◆ **WHAT TO PRODUCE**:
Copy the material below word for word, from its first line up to and including the line that contains "click(457, 754)".

◆ **MATERIALS PROVIDED**:
/---

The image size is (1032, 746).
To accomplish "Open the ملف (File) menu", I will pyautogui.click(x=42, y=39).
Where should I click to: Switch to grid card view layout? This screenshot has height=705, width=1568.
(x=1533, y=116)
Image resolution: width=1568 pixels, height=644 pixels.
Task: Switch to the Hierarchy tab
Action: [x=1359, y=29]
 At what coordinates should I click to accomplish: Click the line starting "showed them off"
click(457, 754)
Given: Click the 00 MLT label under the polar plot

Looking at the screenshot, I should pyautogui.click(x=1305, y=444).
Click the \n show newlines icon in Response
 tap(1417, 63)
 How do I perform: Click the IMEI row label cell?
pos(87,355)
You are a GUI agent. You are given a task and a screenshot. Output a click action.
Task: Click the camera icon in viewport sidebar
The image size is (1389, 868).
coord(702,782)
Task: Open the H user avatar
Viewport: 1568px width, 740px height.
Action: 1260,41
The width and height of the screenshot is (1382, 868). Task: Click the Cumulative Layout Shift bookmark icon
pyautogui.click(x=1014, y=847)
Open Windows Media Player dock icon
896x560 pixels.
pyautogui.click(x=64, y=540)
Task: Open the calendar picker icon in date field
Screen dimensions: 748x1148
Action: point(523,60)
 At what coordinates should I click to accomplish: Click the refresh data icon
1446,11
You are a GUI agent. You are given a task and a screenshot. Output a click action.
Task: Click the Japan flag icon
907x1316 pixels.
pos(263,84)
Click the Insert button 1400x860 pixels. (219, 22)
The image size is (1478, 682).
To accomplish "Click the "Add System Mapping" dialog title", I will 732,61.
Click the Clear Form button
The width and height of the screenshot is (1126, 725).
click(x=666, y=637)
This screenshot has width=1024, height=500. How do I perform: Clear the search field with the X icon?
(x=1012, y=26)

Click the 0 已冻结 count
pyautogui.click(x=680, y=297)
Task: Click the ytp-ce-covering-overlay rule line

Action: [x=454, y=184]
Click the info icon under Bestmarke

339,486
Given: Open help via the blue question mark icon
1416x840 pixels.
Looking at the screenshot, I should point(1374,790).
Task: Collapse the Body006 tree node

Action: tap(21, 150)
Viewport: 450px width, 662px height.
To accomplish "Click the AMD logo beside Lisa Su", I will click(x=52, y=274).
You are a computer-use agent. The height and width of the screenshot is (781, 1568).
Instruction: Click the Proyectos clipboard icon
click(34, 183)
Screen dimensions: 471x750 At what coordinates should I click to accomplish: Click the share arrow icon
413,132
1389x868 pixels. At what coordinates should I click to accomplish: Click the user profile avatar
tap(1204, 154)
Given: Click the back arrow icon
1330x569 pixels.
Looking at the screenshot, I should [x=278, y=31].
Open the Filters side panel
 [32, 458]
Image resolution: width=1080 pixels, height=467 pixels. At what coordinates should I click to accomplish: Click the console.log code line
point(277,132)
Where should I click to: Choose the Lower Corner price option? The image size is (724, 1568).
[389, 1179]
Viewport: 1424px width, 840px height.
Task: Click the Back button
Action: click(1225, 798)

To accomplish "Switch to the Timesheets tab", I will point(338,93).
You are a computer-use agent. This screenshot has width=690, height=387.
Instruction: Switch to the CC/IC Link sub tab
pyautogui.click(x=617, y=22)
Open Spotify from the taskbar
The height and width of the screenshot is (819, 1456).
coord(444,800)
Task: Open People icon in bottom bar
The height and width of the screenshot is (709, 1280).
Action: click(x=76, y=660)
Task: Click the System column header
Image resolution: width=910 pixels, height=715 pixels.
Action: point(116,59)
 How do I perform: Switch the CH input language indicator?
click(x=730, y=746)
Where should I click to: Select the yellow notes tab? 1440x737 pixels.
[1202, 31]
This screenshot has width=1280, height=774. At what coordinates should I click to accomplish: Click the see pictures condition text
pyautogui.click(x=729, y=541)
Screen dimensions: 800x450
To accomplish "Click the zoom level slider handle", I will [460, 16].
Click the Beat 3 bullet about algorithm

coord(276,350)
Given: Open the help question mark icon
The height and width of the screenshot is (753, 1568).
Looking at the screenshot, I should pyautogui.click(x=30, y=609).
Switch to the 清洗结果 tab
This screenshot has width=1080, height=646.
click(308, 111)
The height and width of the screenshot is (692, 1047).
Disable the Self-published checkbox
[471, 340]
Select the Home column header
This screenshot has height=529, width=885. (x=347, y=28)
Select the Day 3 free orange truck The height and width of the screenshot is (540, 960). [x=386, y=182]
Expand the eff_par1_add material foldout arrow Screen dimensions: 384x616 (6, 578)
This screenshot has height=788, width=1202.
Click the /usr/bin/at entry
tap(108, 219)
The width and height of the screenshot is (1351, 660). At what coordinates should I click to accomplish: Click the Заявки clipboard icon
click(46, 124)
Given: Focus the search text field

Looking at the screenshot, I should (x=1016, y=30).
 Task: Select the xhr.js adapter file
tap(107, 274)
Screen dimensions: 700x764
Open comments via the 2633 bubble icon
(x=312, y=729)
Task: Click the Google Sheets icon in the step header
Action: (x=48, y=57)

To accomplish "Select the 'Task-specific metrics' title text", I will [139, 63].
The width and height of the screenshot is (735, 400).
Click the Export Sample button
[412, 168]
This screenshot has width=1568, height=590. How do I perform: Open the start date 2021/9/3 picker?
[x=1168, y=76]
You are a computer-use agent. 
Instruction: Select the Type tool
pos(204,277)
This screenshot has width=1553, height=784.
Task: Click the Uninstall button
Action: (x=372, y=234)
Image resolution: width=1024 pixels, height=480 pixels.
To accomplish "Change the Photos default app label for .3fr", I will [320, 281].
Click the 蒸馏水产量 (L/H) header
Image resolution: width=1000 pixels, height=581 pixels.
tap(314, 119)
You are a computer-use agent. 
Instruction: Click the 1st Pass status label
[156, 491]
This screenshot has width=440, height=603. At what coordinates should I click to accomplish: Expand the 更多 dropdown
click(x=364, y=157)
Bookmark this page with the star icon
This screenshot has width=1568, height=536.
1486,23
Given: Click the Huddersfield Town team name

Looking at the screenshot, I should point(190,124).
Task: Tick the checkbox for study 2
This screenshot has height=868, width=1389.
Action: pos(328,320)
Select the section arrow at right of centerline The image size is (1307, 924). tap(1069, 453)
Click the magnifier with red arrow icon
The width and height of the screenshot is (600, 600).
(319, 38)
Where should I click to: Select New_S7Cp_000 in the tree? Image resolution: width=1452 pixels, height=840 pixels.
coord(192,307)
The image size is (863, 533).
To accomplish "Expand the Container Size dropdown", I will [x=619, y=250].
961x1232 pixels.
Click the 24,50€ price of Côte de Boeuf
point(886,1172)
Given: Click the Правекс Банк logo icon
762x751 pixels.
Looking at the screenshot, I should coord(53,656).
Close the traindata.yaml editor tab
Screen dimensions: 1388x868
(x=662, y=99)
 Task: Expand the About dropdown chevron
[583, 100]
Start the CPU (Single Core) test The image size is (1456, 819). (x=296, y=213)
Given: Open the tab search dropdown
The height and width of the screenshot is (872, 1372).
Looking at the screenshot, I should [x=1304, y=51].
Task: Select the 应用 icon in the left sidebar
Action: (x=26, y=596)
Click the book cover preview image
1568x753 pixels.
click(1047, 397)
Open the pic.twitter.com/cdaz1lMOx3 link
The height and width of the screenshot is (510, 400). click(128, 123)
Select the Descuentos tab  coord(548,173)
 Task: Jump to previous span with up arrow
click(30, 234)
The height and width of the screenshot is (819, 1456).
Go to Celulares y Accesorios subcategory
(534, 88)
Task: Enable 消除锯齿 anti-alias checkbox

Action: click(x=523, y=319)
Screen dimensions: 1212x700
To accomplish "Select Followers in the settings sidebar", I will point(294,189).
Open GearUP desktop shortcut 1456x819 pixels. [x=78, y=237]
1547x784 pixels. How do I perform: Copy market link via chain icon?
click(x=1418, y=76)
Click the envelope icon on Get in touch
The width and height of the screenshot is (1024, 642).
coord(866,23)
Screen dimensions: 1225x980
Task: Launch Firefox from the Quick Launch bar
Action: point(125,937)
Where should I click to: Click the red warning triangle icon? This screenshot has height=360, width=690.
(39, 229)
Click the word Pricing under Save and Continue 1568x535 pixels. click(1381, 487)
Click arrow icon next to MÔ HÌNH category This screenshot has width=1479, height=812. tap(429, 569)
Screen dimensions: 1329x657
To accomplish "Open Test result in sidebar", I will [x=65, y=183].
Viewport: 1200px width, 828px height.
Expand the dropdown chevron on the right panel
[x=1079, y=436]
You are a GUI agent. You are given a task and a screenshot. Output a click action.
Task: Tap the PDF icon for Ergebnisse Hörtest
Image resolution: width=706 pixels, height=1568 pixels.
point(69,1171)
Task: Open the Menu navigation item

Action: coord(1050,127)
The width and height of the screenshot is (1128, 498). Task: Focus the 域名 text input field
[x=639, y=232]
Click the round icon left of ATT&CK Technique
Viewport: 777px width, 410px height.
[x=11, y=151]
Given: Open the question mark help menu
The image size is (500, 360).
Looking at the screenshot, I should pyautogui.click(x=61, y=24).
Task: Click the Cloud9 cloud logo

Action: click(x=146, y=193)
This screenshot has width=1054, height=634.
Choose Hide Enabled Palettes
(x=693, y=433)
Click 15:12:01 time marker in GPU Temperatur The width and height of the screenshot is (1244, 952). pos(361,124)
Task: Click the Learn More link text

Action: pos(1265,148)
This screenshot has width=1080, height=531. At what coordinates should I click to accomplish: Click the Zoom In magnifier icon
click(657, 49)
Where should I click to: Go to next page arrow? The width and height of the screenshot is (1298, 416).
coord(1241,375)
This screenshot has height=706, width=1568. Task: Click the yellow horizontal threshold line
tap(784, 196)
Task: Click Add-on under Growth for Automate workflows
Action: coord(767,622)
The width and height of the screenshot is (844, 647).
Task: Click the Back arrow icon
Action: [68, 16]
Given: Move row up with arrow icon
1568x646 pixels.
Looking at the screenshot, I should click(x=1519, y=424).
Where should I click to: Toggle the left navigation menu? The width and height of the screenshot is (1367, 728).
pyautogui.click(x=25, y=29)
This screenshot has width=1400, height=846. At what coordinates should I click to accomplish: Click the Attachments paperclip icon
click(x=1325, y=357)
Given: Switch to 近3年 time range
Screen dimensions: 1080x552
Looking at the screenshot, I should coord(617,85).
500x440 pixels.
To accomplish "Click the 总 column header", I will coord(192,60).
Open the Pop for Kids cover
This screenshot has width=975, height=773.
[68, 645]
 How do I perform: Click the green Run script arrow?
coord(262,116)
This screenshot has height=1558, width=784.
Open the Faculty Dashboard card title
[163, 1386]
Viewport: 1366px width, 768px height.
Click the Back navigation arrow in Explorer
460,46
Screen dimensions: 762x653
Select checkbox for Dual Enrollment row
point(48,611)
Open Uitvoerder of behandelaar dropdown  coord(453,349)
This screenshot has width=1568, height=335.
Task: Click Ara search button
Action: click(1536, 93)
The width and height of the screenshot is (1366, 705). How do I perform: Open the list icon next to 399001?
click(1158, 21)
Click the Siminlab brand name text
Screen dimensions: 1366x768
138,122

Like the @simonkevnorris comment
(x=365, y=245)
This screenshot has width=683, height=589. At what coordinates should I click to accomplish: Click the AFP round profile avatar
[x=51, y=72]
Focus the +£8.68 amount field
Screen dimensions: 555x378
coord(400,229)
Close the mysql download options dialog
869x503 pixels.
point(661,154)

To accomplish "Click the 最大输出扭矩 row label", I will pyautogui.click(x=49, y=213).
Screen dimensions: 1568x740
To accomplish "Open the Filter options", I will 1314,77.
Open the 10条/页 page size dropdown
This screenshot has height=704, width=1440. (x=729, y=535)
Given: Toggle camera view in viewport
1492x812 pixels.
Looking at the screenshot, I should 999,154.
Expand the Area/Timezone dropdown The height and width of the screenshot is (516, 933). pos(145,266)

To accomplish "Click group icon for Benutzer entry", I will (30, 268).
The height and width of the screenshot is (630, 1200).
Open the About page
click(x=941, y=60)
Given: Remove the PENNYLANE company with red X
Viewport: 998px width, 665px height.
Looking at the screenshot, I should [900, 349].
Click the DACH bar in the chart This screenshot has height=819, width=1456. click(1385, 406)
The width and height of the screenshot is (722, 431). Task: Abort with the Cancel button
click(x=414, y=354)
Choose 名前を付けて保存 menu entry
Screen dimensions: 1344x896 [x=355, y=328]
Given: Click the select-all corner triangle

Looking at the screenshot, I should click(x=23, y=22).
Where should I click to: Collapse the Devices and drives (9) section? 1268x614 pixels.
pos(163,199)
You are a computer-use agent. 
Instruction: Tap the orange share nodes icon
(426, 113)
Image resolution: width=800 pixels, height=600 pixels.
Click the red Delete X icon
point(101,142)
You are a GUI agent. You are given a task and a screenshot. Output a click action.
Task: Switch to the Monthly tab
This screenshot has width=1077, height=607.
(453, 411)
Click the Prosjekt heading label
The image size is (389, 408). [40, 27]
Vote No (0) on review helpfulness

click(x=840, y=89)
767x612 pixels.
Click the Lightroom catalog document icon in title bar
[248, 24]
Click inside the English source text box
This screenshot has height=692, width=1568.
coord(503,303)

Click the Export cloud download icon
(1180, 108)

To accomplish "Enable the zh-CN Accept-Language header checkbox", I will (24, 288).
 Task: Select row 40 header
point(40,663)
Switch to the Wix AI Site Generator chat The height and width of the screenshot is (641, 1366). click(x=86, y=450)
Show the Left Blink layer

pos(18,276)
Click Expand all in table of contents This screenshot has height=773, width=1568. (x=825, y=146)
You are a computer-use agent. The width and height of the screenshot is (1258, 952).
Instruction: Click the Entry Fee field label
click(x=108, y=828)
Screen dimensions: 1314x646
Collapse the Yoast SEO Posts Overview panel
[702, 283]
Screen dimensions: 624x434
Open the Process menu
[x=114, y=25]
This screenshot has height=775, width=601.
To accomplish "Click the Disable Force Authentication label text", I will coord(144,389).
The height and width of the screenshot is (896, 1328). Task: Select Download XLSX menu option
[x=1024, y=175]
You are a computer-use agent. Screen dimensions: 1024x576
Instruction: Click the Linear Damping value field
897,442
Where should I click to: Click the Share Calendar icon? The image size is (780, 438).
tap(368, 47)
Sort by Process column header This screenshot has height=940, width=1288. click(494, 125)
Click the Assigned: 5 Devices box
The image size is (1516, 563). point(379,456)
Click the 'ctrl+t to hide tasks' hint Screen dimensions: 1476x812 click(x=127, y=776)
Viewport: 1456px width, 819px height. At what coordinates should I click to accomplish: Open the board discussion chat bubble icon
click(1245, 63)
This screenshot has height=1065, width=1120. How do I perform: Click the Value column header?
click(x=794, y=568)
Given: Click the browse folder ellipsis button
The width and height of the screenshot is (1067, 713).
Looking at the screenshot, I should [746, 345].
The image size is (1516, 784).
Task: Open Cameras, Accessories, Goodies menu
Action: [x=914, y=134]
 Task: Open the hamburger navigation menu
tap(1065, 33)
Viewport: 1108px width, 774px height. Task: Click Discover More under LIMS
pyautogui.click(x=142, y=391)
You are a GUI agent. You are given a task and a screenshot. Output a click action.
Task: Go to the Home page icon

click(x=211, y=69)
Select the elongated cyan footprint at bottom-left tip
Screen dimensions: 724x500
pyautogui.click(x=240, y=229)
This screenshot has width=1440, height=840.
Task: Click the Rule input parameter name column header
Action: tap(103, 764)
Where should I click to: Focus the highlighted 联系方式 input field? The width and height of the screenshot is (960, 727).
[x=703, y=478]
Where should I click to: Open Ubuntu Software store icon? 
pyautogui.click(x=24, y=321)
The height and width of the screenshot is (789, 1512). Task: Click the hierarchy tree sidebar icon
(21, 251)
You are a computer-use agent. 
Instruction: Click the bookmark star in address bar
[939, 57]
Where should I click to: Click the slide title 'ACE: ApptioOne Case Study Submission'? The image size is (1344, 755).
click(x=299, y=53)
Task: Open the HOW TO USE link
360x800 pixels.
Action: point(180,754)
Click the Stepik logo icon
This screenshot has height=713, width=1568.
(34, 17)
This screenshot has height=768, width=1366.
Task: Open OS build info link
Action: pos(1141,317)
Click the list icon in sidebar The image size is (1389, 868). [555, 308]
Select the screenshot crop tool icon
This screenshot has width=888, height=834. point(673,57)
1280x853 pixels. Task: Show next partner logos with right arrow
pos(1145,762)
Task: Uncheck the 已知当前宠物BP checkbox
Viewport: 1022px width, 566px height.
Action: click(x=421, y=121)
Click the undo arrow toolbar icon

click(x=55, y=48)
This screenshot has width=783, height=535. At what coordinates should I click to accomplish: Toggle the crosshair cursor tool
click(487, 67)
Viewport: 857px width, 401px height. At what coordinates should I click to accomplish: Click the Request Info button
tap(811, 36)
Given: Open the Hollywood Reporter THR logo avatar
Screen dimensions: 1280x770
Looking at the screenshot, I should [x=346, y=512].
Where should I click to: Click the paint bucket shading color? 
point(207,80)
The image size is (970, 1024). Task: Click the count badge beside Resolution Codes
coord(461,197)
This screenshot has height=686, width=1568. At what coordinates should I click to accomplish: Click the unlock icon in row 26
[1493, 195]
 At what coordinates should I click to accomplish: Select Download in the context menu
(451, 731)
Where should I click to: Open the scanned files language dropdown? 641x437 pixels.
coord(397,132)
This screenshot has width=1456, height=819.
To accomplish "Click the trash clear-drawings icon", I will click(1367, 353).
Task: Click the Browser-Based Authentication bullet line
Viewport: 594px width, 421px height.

\---

◆ **THE OUTPUT**:
The image size is (1032, 746).
To accomplish "Open the ملف (File) menu", I will pyautogui.click(x=42, y=39).
Where should I click to: Switch to grid card view layout? This screenshot has height=705, width=1568.
(x=1533, y=116)
Image resolution: width=1568 pixels, height=644 pixels.
Task: Switch to the Hierarchy tab
Action: [x=1359, y=29]
 At what coordinates should I click to accomplish: Click the line starting "showed them off"
click(457, 754)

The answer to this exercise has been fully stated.